柳妍和欢雪两人又按照顾沫白所说的那样,在下面的大圆球上,努力地再堆一个小圆球。
“哈哈!好了,好了哎!果然人多力量大!”
柳妍和欢雪困惑地盯着那一坨圆饼,不就是两个雪球么,也值得王妃高兴成这样?
“这附近有没有枯树枝啊?”
顾沫白拍了拍严格意义上,还不算“雪人”的雪人的脸,笑眼弯弯地问站在她身后侧的宫女们。
“嗯,有的,奴婢方才还被雪地里的树枝给绊倒了呢。王妃要树枝么?奴婢去拾些过来。”
她也服了王妃,明明是同一条路径,她和欢雪跑过去就愣是给树枝绊倒脚了,王妃却啥事都没有。
“好,好。不用多哦,就两根就好。最好是,有分支的那种。”
“哦,好。”
尽管不太明白王妃为什么要找有分支的那种树枝,柳妍还是点了点头,往来时的路径跑去。
没过多久,柳妍就气喘吁吁地手捧两根树枝回来,顾沫白眉开眼笑的接过去,把树枝插在雪人的两边。
又捡了雪地里裸露的三颗小石子嵌在雪人的正面,两颗圆的是雪人的黑眼睛,一块长方形的是雪人和鼻子。

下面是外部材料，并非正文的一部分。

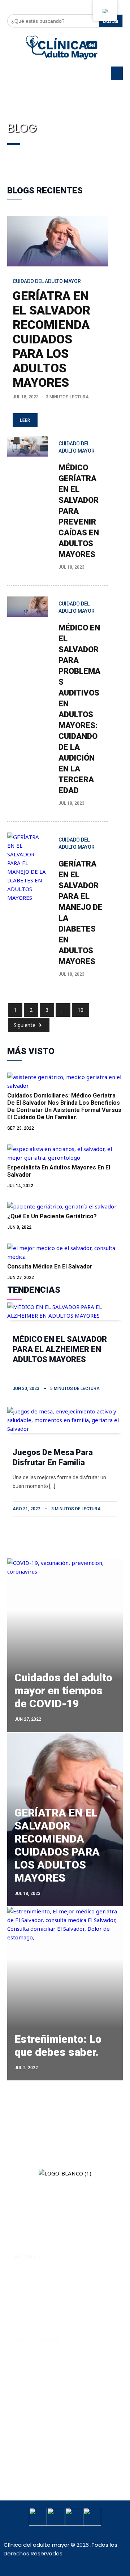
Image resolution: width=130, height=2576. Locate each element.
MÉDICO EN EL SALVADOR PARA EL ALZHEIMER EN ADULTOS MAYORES (60, 1349)
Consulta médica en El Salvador (49, 1266)
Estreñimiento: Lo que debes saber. (57, 2045)
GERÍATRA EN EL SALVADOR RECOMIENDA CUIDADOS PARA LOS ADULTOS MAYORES (51, 339)
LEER (25, 420)
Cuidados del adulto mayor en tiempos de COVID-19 (63, 1690)
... (63, 1009)
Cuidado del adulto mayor (47, 281)
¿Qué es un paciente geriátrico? (52, 1216)
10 (80, 1009)
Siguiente (24, 1025)
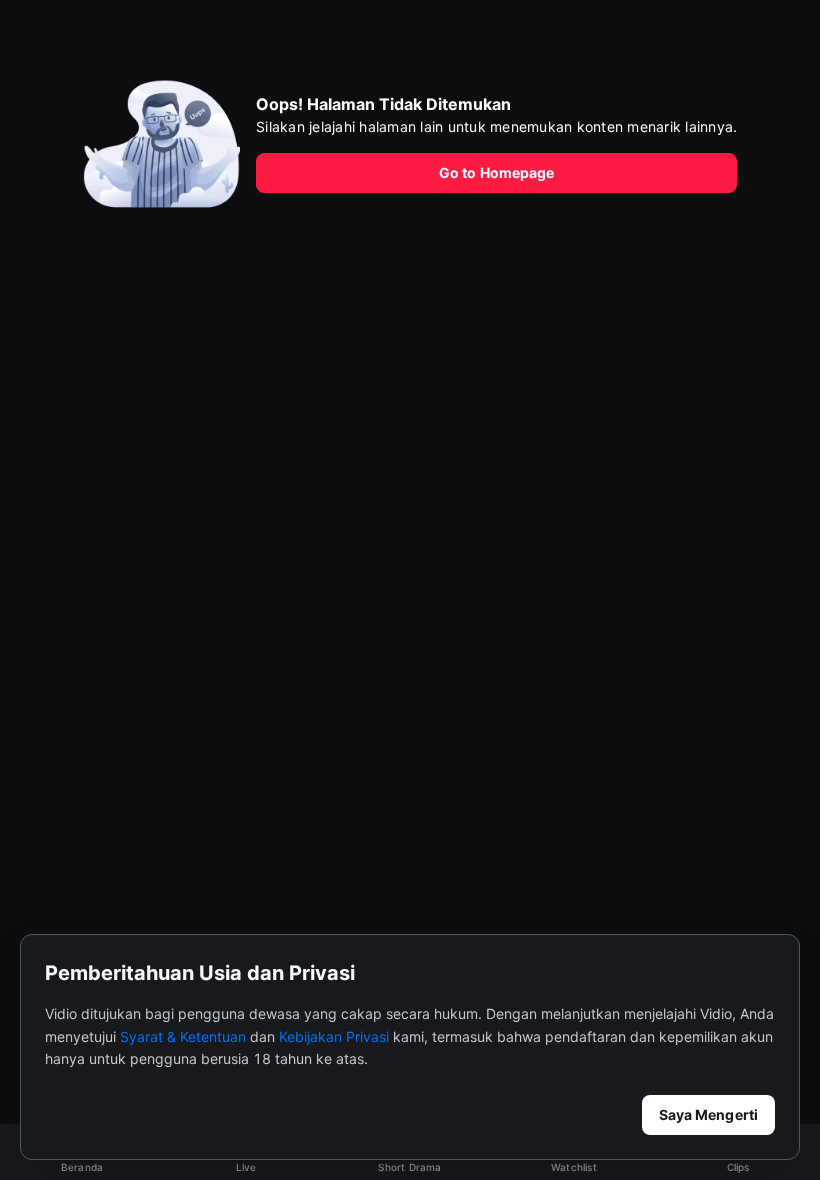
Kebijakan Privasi (334, 1036)
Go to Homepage (496, 172)
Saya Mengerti (708, 1114)
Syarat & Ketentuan (183, 1036)
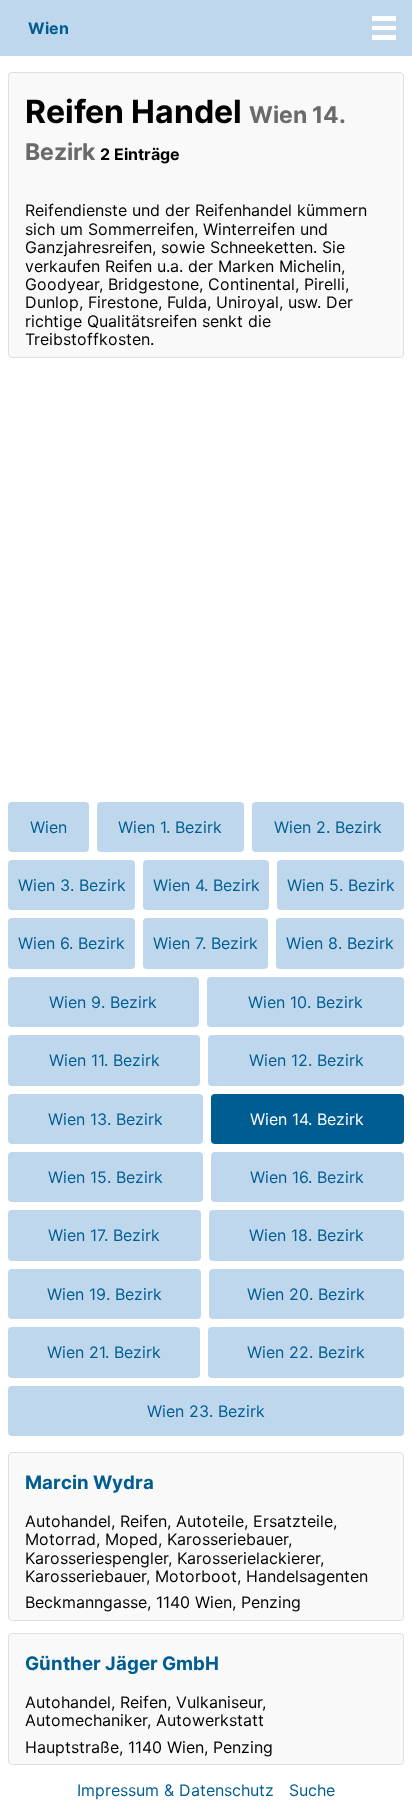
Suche (312, 1790)
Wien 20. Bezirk (306, 1294)
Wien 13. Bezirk (105, 1119)
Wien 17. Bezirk (104, 1235)
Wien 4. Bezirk (206, 885)
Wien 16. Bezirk (307, 1177)
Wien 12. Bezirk (306, 1060)
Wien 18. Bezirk (306, 1235)
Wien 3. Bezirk (72, 885)
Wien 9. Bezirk (103, 1002)
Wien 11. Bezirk (104, 1060)
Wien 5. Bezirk (341, 885)
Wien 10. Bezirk (305, 1002)
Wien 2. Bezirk (328, 827)
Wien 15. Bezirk (105, 1177)
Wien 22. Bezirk (306, 1352)
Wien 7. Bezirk (205, 943)
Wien (48, 28)
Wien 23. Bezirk (206, 1411)
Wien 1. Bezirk (170, 827)
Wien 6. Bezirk (71, 943)
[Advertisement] (206, 580)
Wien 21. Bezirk (104, 1352)
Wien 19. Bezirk (104, 1294)
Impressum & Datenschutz (175, 1790)
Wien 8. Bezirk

这下,雪人的形状初见端倪,柳妍和欢雪两个小婢女开心地叫嚷道:“王妃,看上去真的跟咱们人有点像呢!”
“是啊,是啊,奴婢们也觉得好像。”
“王妃好厉害,这雪人咱们之前瞧都没瞧过呢。”
原本在旁观看的婢女们也都好奇地凑上前来仔细端详着,你一言我一语地称赞起顾沫白。
“嘻嘻,是吧,是吧!”
顾沫白双手插着腰,不无得意地接受众人的崇拜的目光。这还是她第一次堆雪人哎,没想到就堆得像模像样的,哈哈,她果然是个天才!
“你们是哪个宫里头的宫女?不要命了吗?上林苑是你们插科打诨的地方?”
尖锐的斥责声响起,柳妍和欢雪等几个宫女抬头一看,来人竟是太后身边的大红人余规程,忙慌张地排好行列,各个都福身请安道:“余公公万福!”
糟糕了,她们太得意忘形了!宫里是禁止大声喧哗的!余公公在这里,那是不是代表太后也在这附近啊!
“都起来吧。你是哪里来的野丫头,见了本公公都不行礼?”
钗环是凌乱,几缕秀发垂落在肩侧,衣袖高高挽起,露出雪白玉藕。许是在雪地里待久了的缘故,香腮红扑扑地,像是涂了层水色胭脂。
余规程皱起眉峰,宫里何时来了这么侍女,他怎全然不晓得?而且,这侍女也太胆大了些,他在问她的话,她却只大剌剌地盯着他瞧。
“公公,她……”
柳妍想说,她主子不是什么侍女,被余规程一瞪,“咱家没在问你的话。你在何处当差,你可知道太后就在上林苑赏梅,你这么大声喧哗,可知该当何罪!”
顾沫白大大的眼睛却还是直勾勾地盯着余规程猛看,这一路她也不是没见过太监,但是这还是她近距离地“观看”太监这样的物种哎!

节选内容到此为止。